Many years ago, I made a questionable bet. One afternoon, after school, a group of friends and I were huddled in my room, working on a project. Like every other group of kids gathered under the pretense of doing something productive, not much was getting done. As we were talked about everything other than schoolwork, my head was resting on the lap of one of my closest friends at the time. This wasn’t unusual; we were like siblings. At that moment, however, she looked down at me and asked: “Would it be weird if I liked you?”
“YES.” I said, immediately.
I don’t remember her reaction. I was too stunned, and perhaps back then, too callous, to pay attention. She was probably a little hurt.
Years later, long after we had fallen out of touch, I learned through the omniscience of social media that she was getting married to her long-time boyfriend. It made me wonder what my life would have been like if that fleeting moment had played out differently. I don’t know if it would have been any better — on the phone, thousands of miles apart in one of the intervening years, she would tell me (in less kind words) that some of us are built to roam. So, I could have been right. We could have ended up miserable together: Me resenting her for tying me down to a tiny island, and her hating me for not having the guts to say that to her face. Nobody will ever know.
But I think about our alternate reality a lot, because unlike all the decisions I’ve made in life that were clearly good in hindsight, with her, I didn’t dodge a bullet. As far as I can tell, she’s living a perfectly happy and fulfilling life, and I could have been a part of it.
In the span of a few seconds all those years ago, I had placed an inadvertent bet: That my life would be better off by rejecting my friend. This is the same wager that the people around us make when they choose to blow us off. Every would-be friend, potential colleague, or unrequited lover has made that bet against us, albeit benignly.
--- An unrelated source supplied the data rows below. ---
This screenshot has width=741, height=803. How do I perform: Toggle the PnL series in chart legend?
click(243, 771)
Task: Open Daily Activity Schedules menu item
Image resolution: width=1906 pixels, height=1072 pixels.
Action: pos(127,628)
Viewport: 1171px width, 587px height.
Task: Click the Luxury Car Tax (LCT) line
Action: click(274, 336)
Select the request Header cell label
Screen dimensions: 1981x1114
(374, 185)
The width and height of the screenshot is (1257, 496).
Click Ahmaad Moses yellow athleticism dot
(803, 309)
However, unlike an ill-fated trip to the casino, the beauty of life is that we aren’t inanimate roulette wheels or slot machines — we have the power to influence whether every bet made against us will turn out to be good or bad. And although rejection will always sting, our futures are not determined by how we feel in that moment, but what we choose to do the minutes after we open an envelope full of bad news, or the seconds after we hear it on the phone. The net result of all my friend’s decisions since that day is that I’m sitting here reminiscing in front of my computer while she’s off living her best life. I find comfort in that, because the same applies to us: While we might not always be able to share our lives with the people we want to, we can always move on, while they stop to think twice.